▶ **SOURCE INFORMATION**
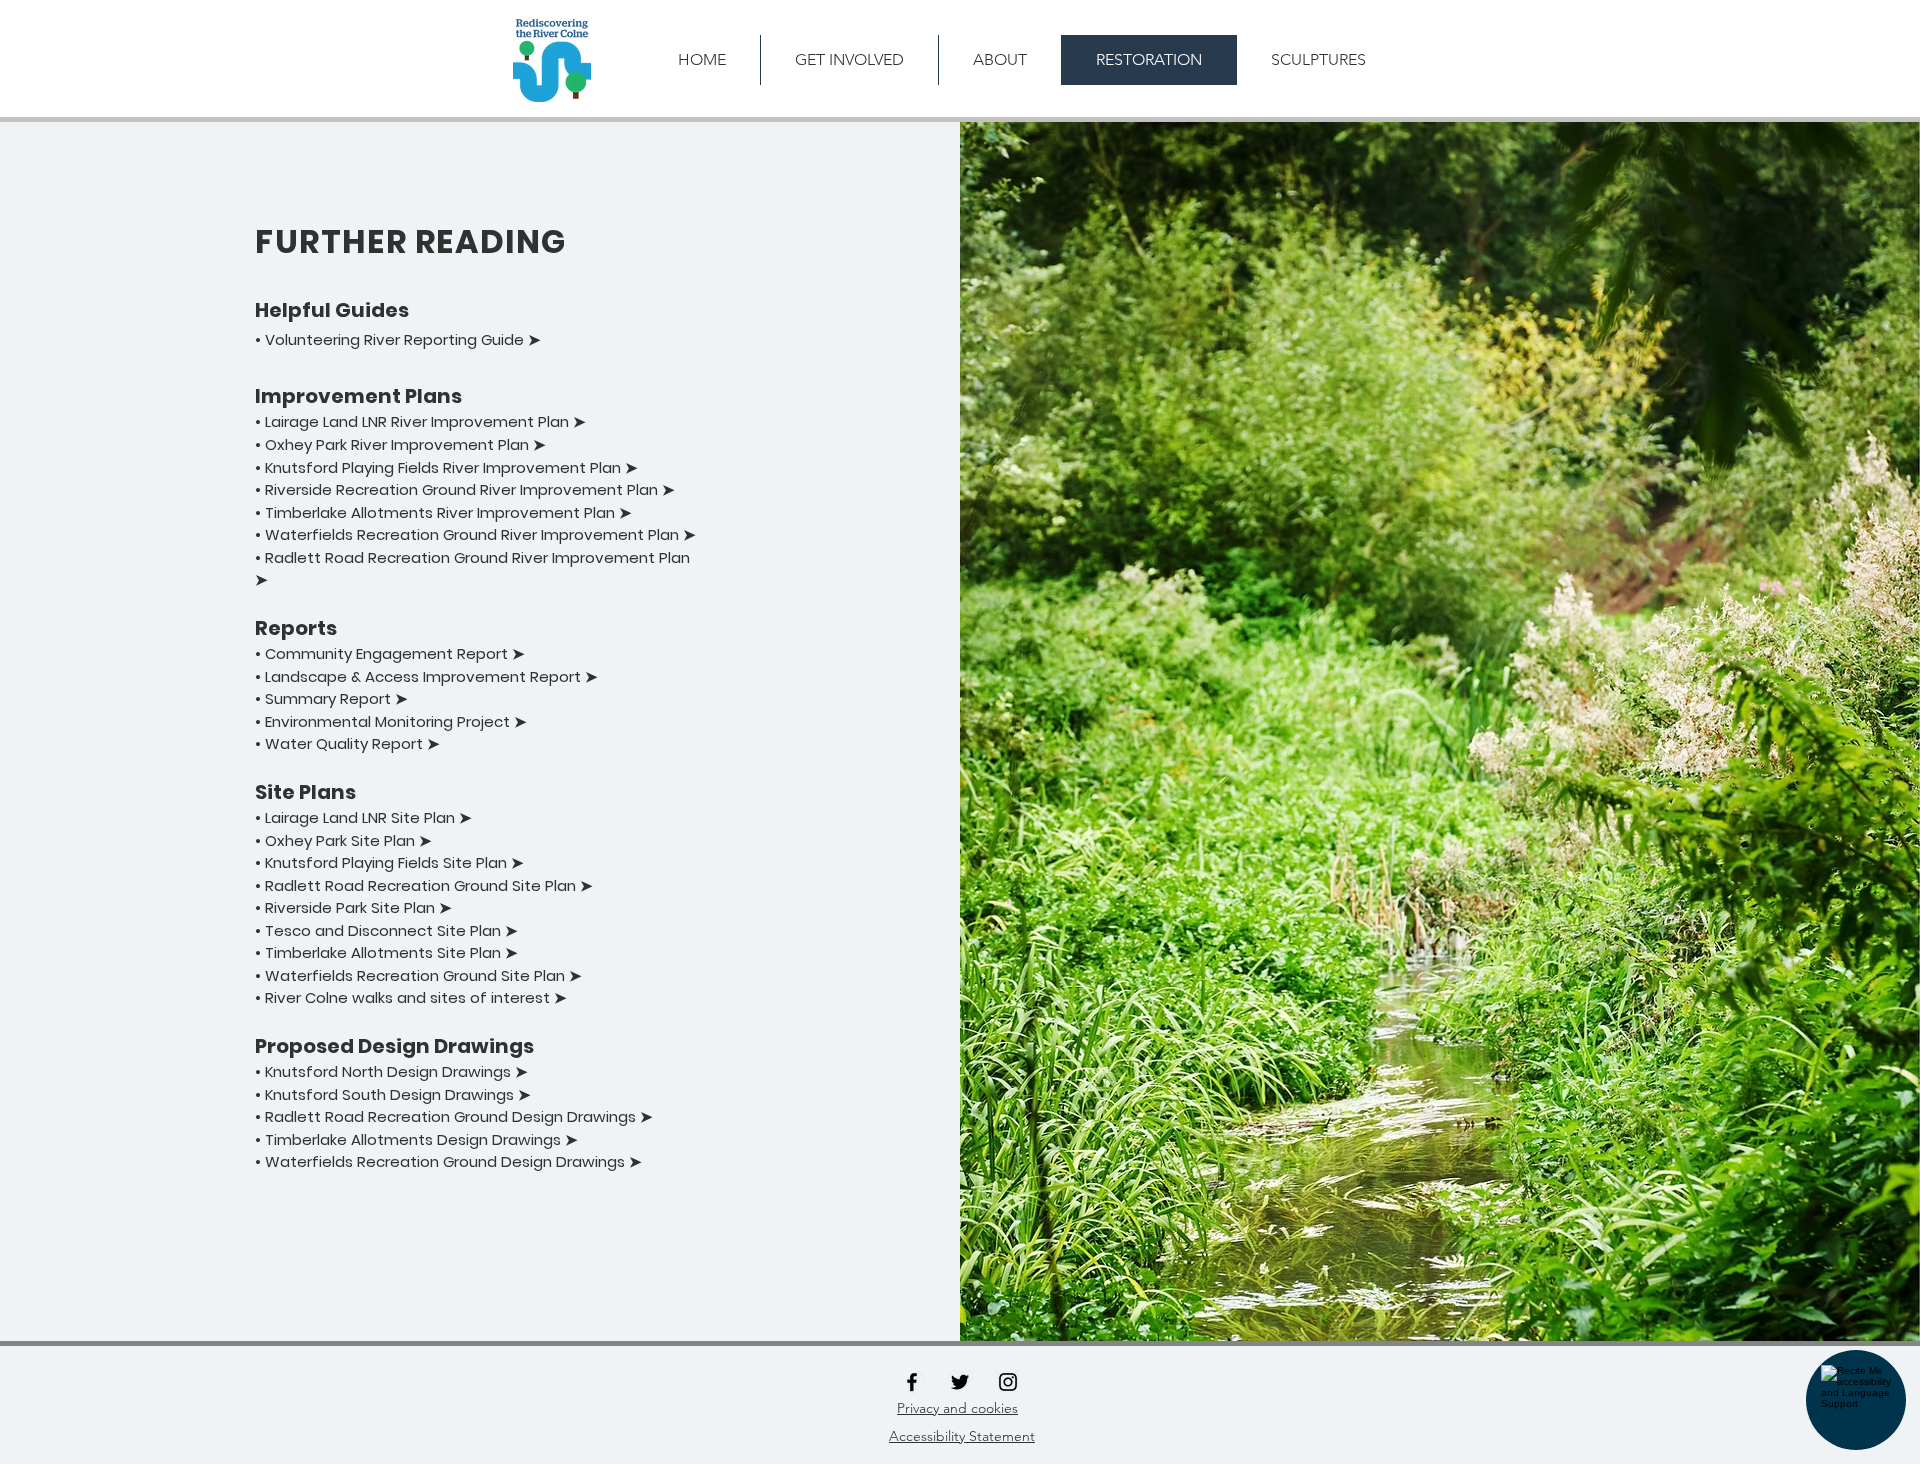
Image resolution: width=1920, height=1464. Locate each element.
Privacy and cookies (957, 1408)
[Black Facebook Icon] (912, 1382)
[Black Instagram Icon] (1008, 1382)
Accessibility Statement (962, 1436)
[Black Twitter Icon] (960, 1382)
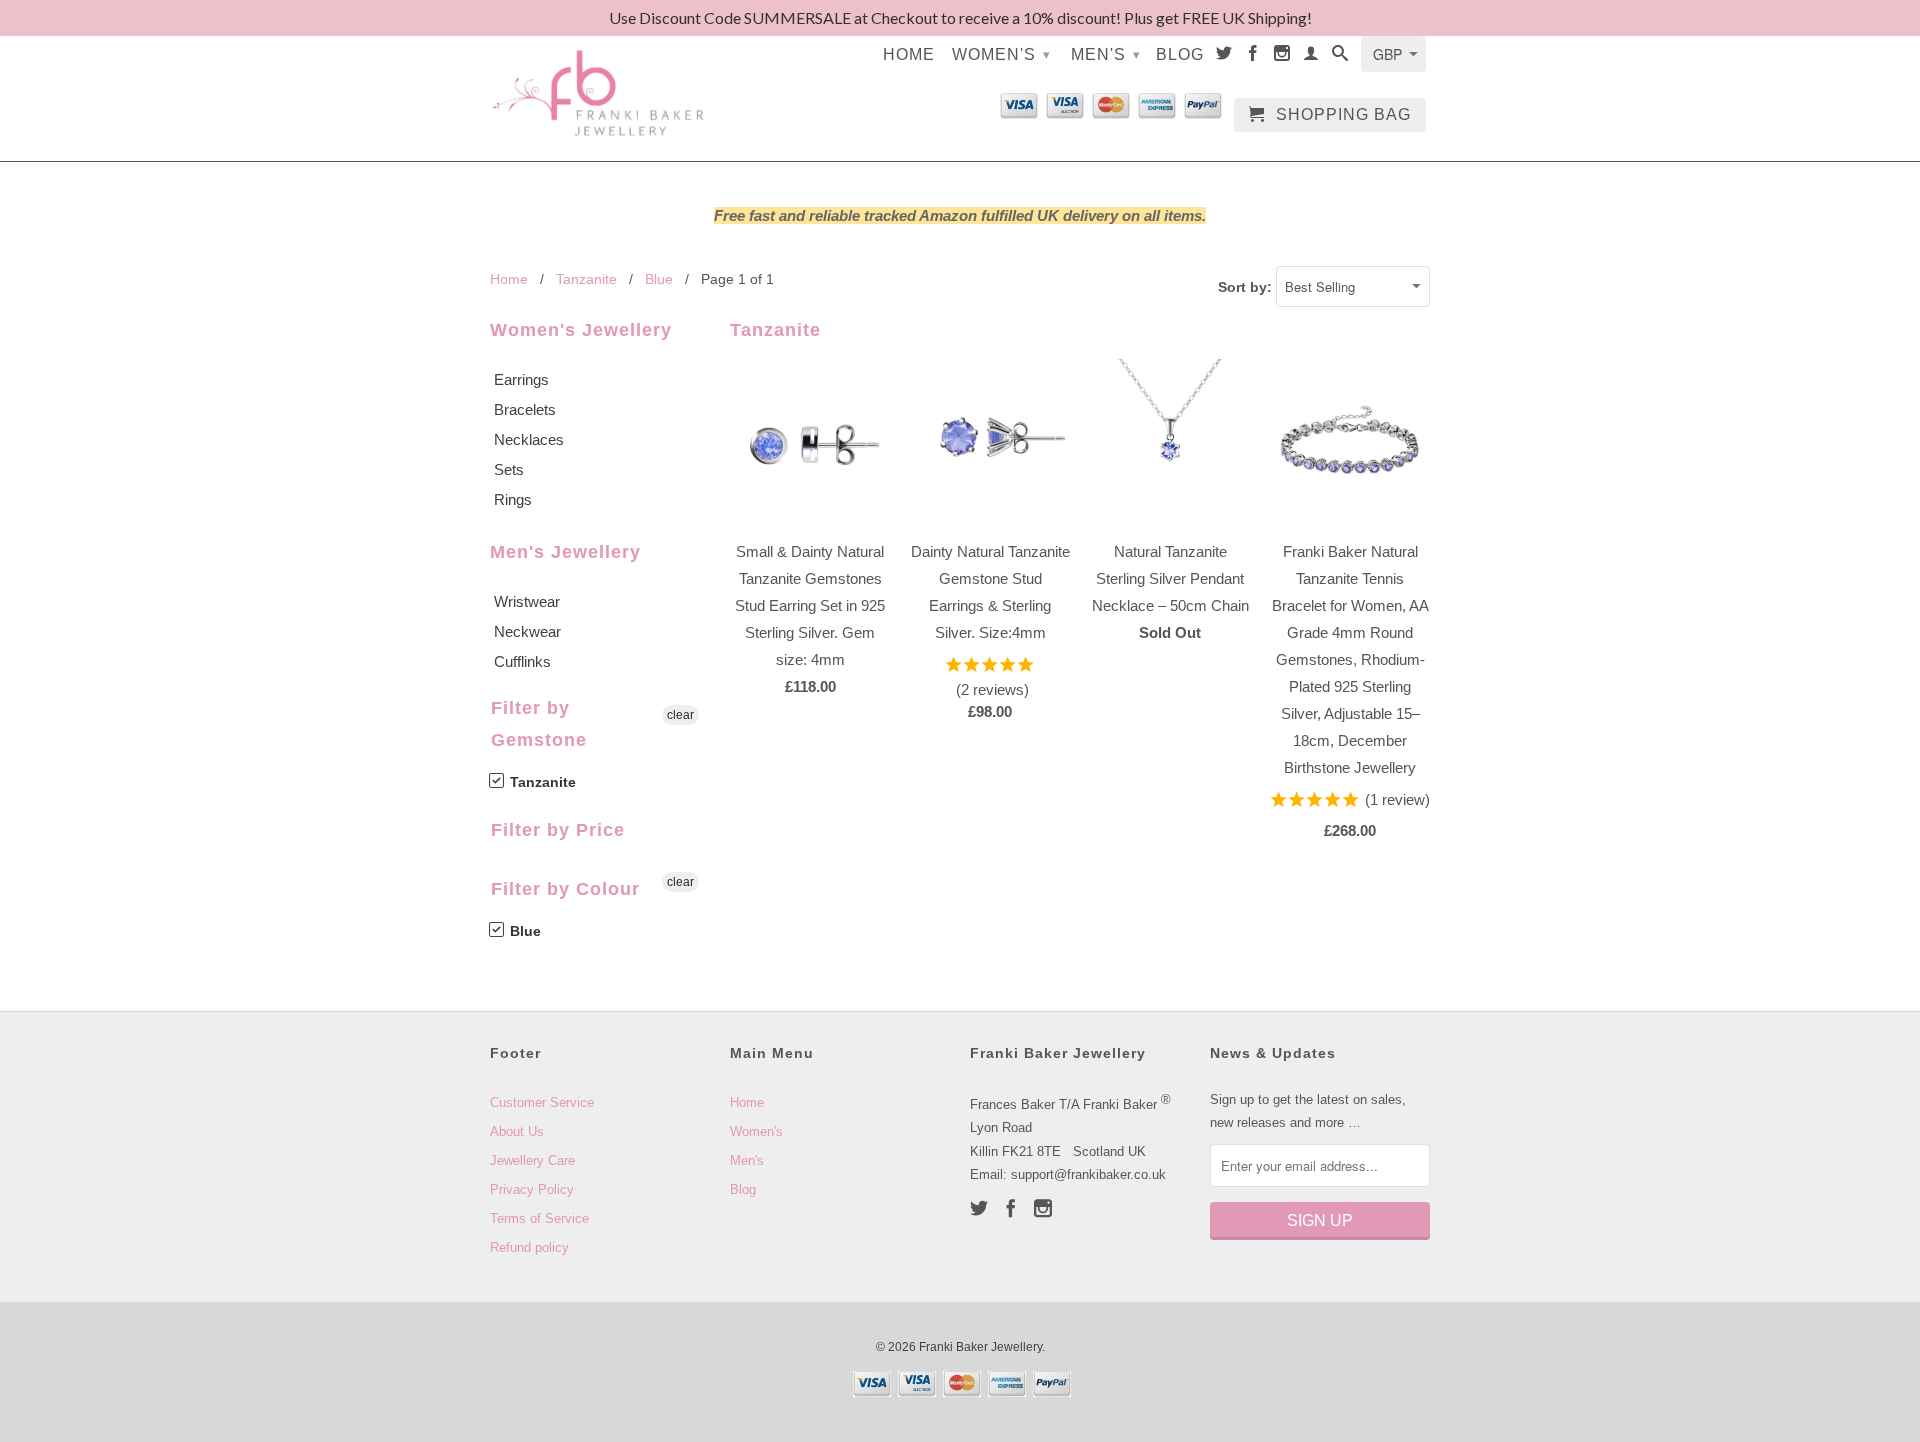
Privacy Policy (532, 1189)
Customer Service (542, 1102)
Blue (523, 931)
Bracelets (525, 409)
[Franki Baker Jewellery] (600, 80)
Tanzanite (541, 782)
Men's (1106, 54)
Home (909, 54)
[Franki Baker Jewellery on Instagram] (1282, 57)
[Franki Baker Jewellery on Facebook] (1253, 57)
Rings (513, 499)
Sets (509, 469)
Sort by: (1247, 287)
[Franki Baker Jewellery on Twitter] (1224, 57)
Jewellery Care (532, 1160)
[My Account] (1311, 57)
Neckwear (527, 631)
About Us (517, 1131)
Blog (1180, 54)
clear (680, 715)
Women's (1001, 54)
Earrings (521, 379)
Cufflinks (522, 661)
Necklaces (529, 439)
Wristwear (527, 601)
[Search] (1340, 57)
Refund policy (529, 1247)
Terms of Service (539, 1218)
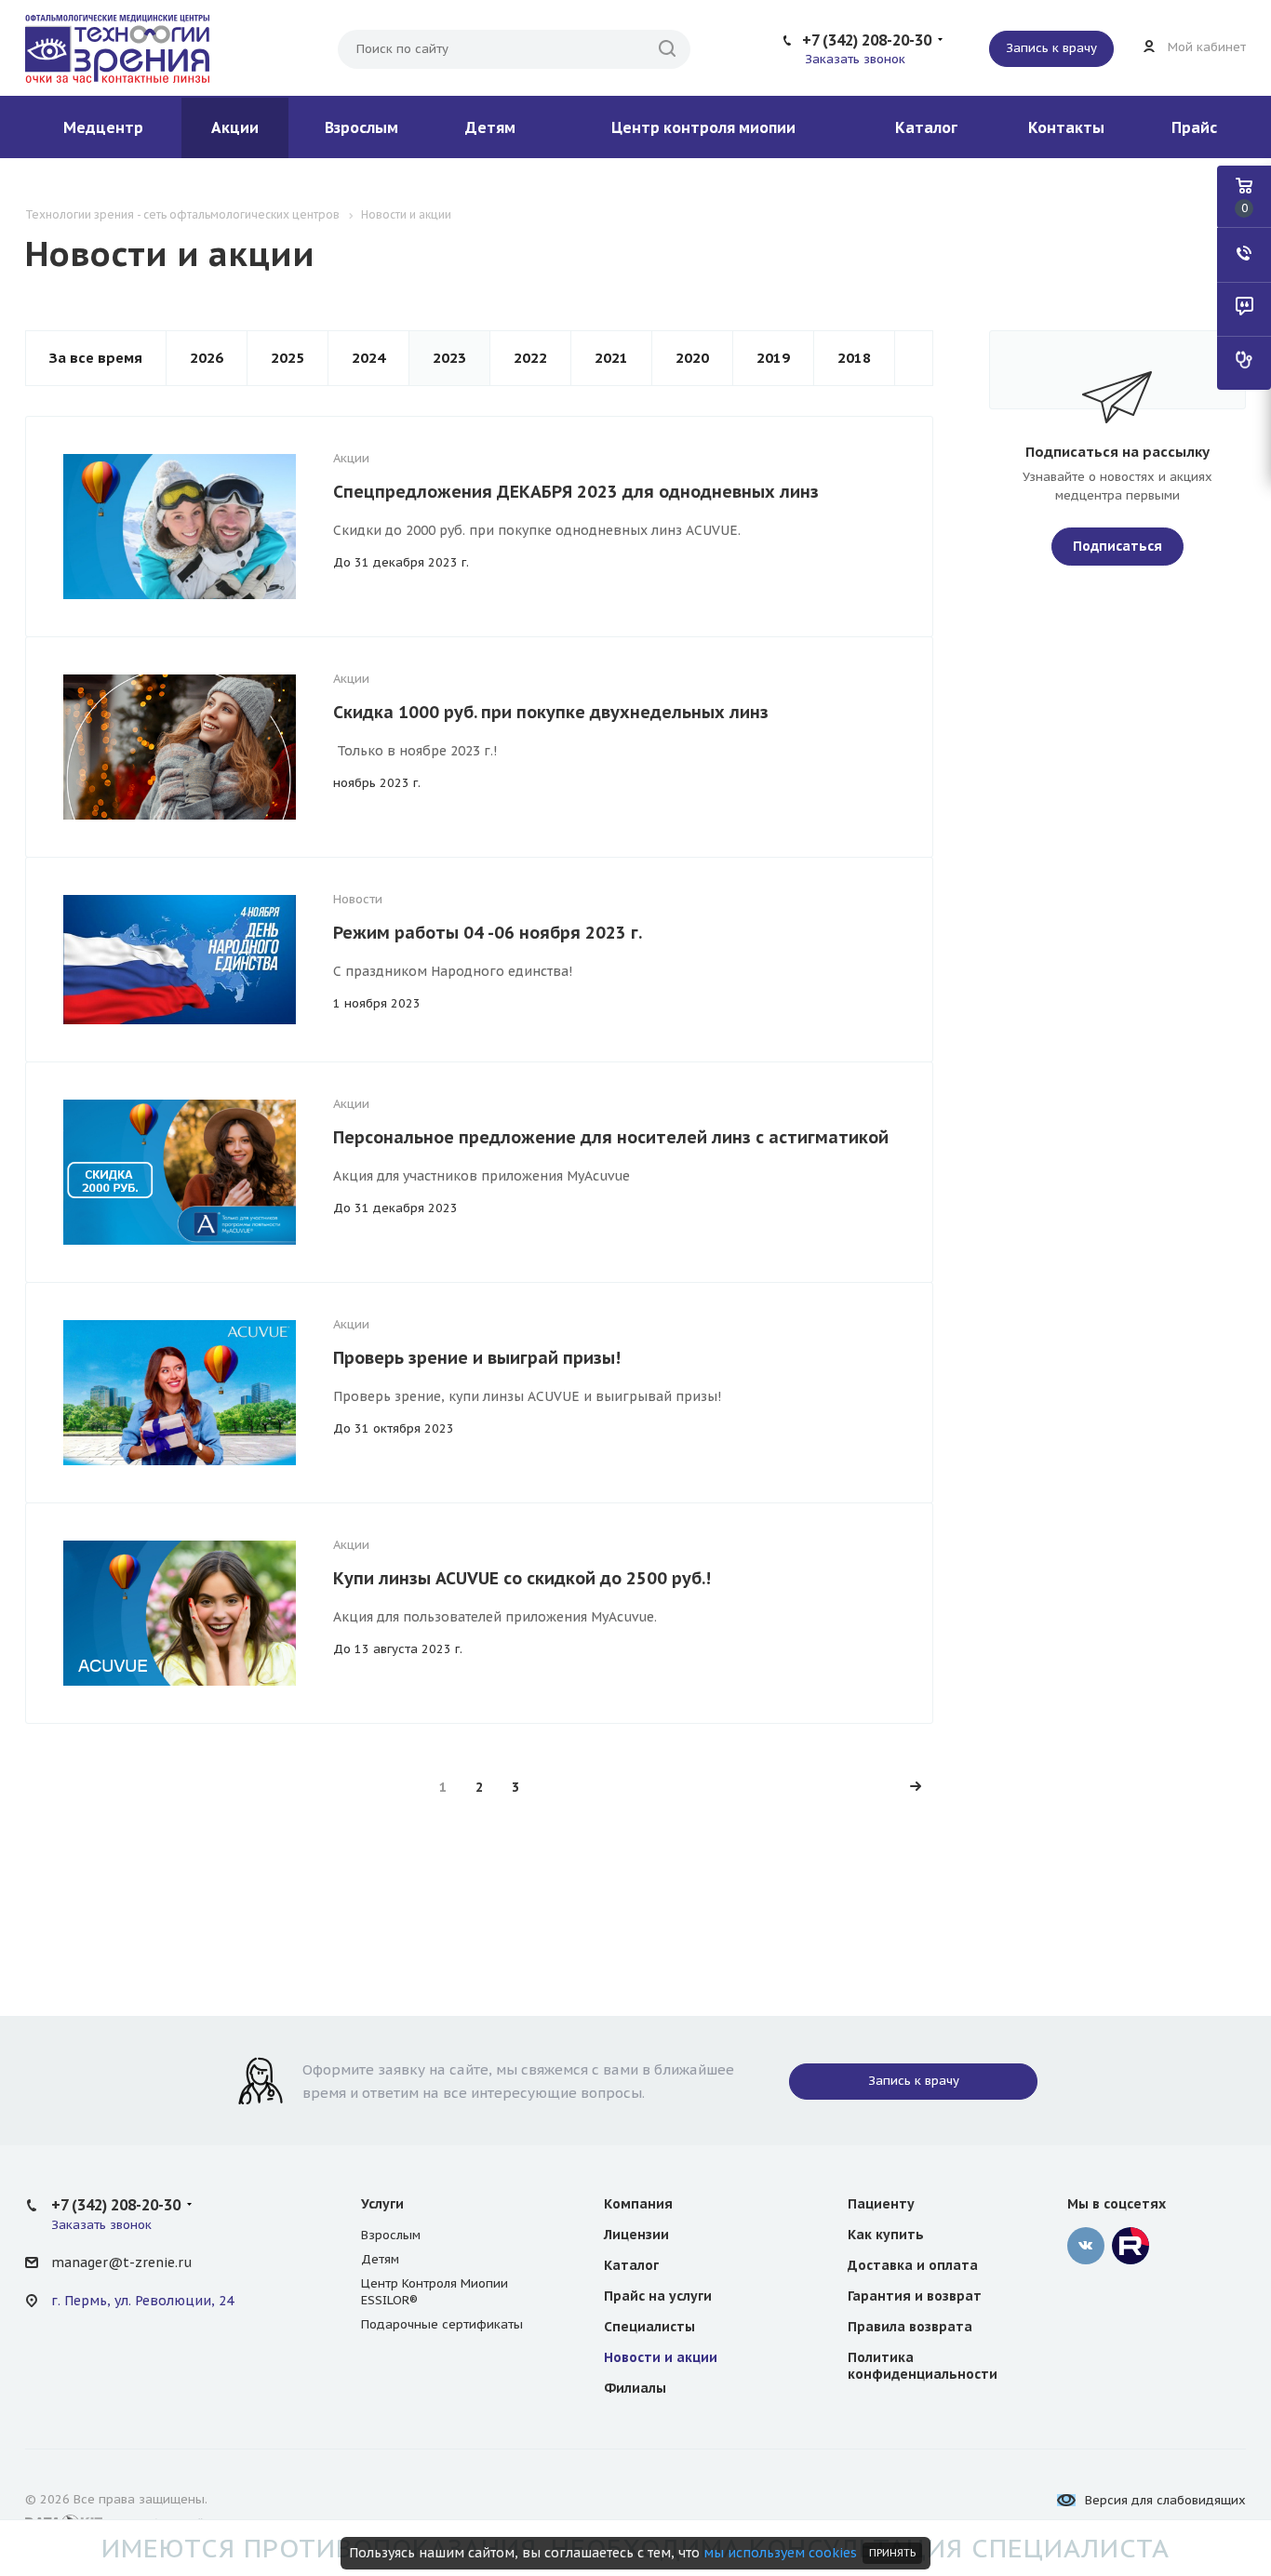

▶ **TASK STATEMENT**
What is needed here is an exact repetition of the listing above, pictures excluded.

▶ **TASK OUTPUT**
Image resolution: width=1920, height=1464. Locate each element.
Privacy and cookies (957, 1408)
[Black Facebook Icon] (912, 1382)
[Black Instagram Icon] (1008, 1382)
Accessibility Statement (962, 1436)
[Black Twitter Icon] (960, 1382)
Privacy Policy (532, 1189)
Customer Service (542, 1102)
Blue (523, 931)
Bracelets (525, 409)
[Franki Baker Jewellery] (600, 80)
Tanzanite (541, 782)
Men's (1106, 54)
Home (909, 54)
[Franki Baker Jewellery on Instagram] (1282, 57)
[Franki Baker Jewellery on Facebook] (1253, 57)
Rings (513, 499)
Sets (509, 469)
Sort by: (1247, 287)
[Franki Baker Jewellery on Twitter] (1224, 57)
Jewellery Care (532, 1160)
[My Account] (1311, 57)
Neckwear (527, 631)
About Us (517, 1131)
Blog (1180, 54)
clear (680, 715)
Women's (1001, 54)
Earrings (521, 379)
Cufflinks (522, 661)
Necklaces (529, 439)
Wristwear (527, 601)
[Search] (1340, 57)
Refund policy (529, 1247)
Terms of Service (539, 1218)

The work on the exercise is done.